Think of the zone like a window. You want price to enter the window. The 0.705 level is the center of the window and usually the highest probability spot inside it.

Step 3 — Wait For Price To Enter The Box
Do not chase price. Do not enter before price gets to the box. Simply watch and wait.
When price starts moving toward a box, get ready. When it enters the box, start looking for your entry trigger. Your trigger is NOT this indicator — this indicator only tells you WHERE to look. You still need a reason to pull the trigger such as:

A candlestick pattern (engulfing, rejection wick, inside bar)
A market structure shift on a lower timeframe
A confluence with another level like a session high/low or a previous support/resistance


Step 4 — Know When The Zone Is No Longer Valid
The indicator handles this automatically, but you should understand the logic:
❌ Zone gets cancelled if price closes hard beyond the 0.886 level. That means the move went too deep and the zone failed. The box will disappear on its own. Do not try to hold a trade in a cancelled zone.
⏳ Zone ages out if price never came back to it after a set number of bars. Old zones that price ignores are automatically removed to keep your chart clean.
✅ Zone stays active as long as price has not violated it and it has not expired. Multiple zones can be on your chart at once. Focus on the freshest ones closest to current price.

Step 5 — Settings To Know
Open the indicator settings. Here are the only ones you really need to worry about as a beginner:
Pivot Length (default 14)
This controls how sensitive the indicator is to swing points. Lower number = more zones drawn but more noise. Higher number = fewer zones but only the big obvious ones. Start at 14 and only change it if you feel like you are getting too many or too few boxes.
Min Leg Size in Points (default 25)
This is the minimum size a move has to be before the indicator draws a zone. If you are trading NQ you may want to raise this to 50 or 75 so you only get zones from really significant moves.

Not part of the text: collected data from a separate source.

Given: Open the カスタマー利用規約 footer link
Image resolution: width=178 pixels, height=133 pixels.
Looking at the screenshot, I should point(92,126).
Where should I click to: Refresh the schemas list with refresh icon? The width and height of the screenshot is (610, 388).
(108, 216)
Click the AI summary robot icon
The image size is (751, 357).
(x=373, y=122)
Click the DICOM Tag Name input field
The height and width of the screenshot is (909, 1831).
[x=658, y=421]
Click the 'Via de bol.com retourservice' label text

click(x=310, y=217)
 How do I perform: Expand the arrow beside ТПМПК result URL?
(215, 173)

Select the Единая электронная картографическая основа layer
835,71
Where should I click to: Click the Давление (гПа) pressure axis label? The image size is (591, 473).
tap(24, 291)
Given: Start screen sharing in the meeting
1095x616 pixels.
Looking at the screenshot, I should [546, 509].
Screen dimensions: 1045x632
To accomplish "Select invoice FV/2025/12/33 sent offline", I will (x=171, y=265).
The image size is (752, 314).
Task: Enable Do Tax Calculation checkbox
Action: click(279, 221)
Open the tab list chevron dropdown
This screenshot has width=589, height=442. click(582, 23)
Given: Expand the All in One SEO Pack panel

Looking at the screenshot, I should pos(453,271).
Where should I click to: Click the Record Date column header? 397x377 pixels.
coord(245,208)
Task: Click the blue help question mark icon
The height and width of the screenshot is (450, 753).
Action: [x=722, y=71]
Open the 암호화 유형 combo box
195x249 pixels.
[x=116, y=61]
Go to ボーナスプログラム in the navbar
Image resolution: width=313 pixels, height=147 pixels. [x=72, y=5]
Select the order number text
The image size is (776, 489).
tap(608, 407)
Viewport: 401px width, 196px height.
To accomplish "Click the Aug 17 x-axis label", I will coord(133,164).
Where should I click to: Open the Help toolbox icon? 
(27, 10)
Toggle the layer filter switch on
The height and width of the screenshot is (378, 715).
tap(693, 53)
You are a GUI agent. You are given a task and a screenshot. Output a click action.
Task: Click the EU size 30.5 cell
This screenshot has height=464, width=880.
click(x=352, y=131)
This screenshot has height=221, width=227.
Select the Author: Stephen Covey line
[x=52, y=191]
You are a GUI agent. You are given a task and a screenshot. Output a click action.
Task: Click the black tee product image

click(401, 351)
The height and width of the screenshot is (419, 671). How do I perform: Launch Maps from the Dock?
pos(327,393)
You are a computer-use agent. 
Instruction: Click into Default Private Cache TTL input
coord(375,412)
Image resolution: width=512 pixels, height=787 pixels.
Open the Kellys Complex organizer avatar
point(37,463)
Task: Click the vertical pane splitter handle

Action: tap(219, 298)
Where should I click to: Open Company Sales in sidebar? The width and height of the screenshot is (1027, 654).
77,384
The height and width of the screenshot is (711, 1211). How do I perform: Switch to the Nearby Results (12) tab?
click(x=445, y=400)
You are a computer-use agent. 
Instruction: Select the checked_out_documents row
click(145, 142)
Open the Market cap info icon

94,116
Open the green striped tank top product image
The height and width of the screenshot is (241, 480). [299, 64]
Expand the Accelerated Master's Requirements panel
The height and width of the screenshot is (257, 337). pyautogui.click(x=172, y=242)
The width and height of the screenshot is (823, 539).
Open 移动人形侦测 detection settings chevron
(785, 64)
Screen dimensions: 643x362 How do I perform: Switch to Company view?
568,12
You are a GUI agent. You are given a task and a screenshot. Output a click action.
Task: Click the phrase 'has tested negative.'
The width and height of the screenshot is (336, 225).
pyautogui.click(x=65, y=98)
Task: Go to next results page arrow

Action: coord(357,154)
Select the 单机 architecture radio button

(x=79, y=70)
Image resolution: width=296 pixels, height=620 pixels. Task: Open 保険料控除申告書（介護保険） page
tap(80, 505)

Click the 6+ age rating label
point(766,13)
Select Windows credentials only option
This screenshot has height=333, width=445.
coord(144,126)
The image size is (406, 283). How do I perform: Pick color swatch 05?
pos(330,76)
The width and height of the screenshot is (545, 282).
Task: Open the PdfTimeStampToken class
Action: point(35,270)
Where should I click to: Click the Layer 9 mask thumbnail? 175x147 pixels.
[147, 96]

If you are trading a slower instrument like forex you may want to lower it.
Require LVN in OTE Zone (default ON)
This is a volume filter. When it is on, the indicator only draws a zone if there is a low volume pocket inside it — meaning price flew through that area fast without much trading happening, which makes it more likely to act as a magnet later. Leave this ON. Only turn it off if you feel like you are missing too many zones.
Max Zone Age (default 150 bars)
Zones older than this disappear automatically. If you want zones to stay on screen longer raise this number. If your chart feels cluttered lower it.
Label Bar Offset (default 3)
This controls how far to the right the level labels sit outside the box. If the labels feel too close to price or overlapping other things, increase this number.

Step 6 — The Simple Workflow Every Session

Open your chart and let the indicator load
Look at which boxes are currently on the chart and closest to price
Identify if price is above or below those boxes
If price is above a green box — watch for a pullback down into it
If price is below a red box — watch for a pullback up into it
When price enters the box — zoom into a lower timeframe and look for your entry trigger
If price blows through the 0.886 and the box disappears — move on, that zone failed


Common Mistakes To Avoid
🚫 Do not enter just because price touched the box. Wait for confirmation. The box is a area of interest, not a guaranteed reversal.
🚫 Do not ignore the direction of the box. A green box is a potential buy zone. Do not try to short into a green box just because price is there.
🚫 Do not ignore your higher timeframe bias. If the daily chart is clearly bearish, be very selective about taking buys from green zones on the 5 minute chart.
🚫 Do not trade every zone. Be selective. Look for zones that line up with other things you already use — session levels, previous highs and lows, news events.
🚫 Do not panic if a zone disappears. That just means it got invalidated or aged out. There will always be new zones forming.

The One Sentence Summary
Price makes a big move, this indicator draws a box where it is most likely to retrace to, you wait for price to come back to the box, and you look for a reason to enter in the direction of the original move.